[THE DATA]
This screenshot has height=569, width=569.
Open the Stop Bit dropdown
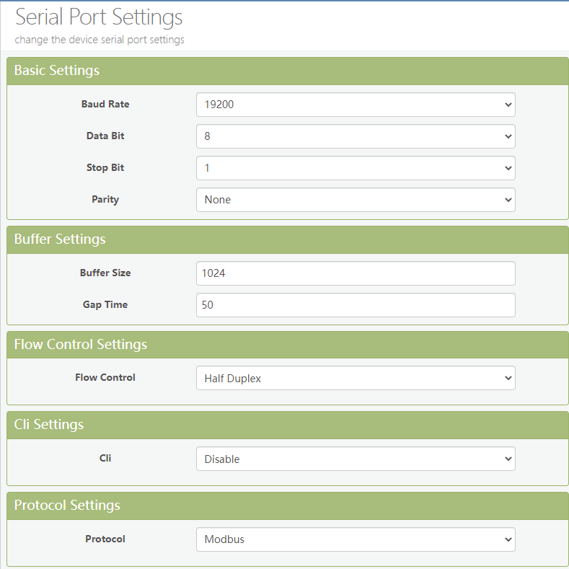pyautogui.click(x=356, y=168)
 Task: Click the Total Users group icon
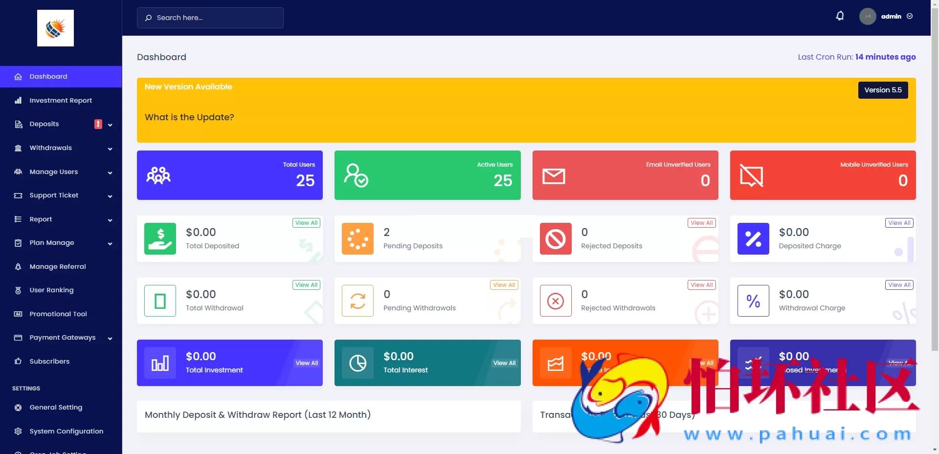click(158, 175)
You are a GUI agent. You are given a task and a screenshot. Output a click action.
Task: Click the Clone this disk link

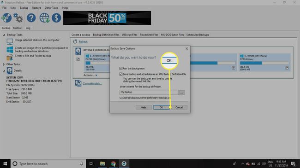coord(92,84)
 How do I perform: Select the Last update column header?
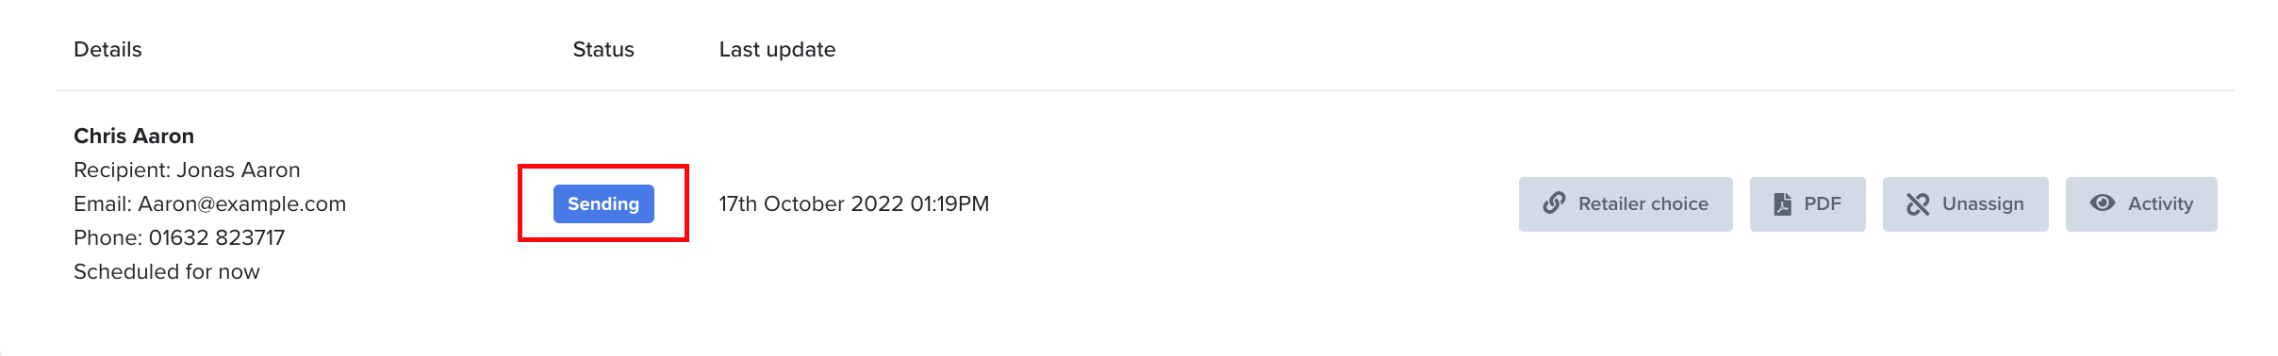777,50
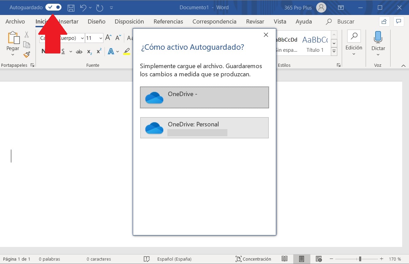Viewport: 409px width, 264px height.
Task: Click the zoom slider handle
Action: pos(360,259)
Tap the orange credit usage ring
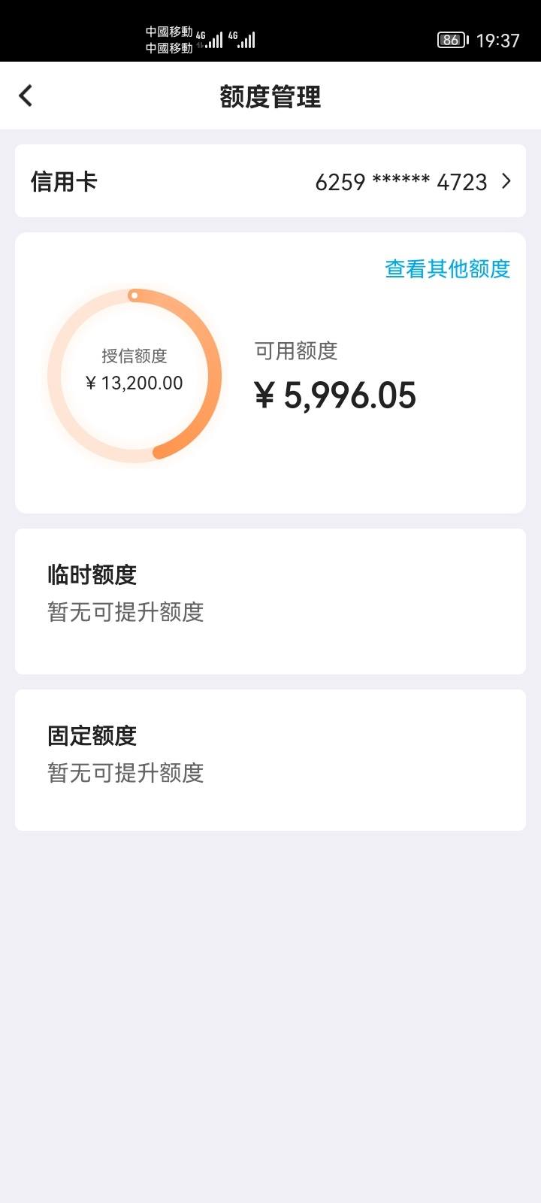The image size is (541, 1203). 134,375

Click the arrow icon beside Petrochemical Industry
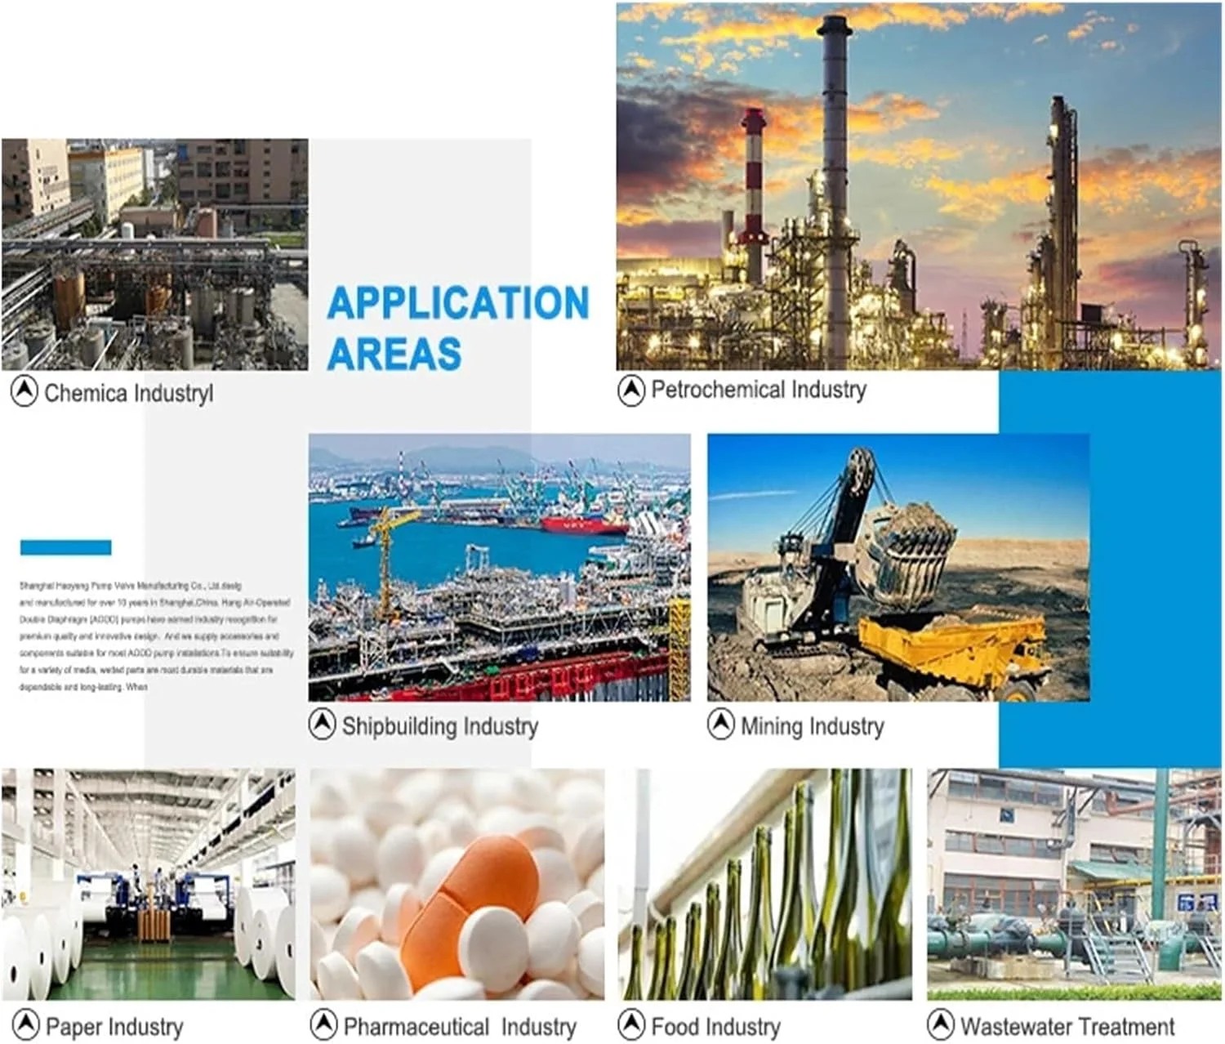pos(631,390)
---
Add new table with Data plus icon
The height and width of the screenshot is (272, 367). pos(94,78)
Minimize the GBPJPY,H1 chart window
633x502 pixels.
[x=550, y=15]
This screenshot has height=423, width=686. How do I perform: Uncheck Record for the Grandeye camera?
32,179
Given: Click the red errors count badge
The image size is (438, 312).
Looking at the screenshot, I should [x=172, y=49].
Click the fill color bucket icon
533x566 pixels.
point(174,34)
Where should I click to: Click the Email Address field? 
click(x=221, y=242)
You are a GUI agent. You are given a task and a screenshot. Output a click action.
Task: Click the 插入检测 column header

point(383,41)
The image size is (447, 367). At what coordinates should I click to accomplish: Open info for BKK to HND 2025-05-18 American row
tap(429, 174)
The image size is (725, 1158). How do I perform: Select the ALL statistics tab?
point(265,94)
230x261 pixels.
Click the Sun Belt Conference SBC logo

[DIRECTIONS]
What is asked for is an exact copy of the lines above from the one containing "Where should I" through the one containing "Click the Sun Belt Conference SBC logo", and only those.

[EXERCISE SOLUTION]
Where should I click to: Click the Email Address field? 
click(x=221, y=242)
You are a GUI agent. You are given a task and a screenshot. Output a click action.
Task: Click the 插入检测 column header

point(383,41)
The image size is (447, 367). At what coordinates should I click to accomplish: Open info for BKK to HND 2025-05-18 American row
tap(429, 174)
The image size is (725, 1158). How do I perform: Select the ALL statistics tab?
point(265,94)
230x261 pixels.
Click the Sun Belt Conference SBC logo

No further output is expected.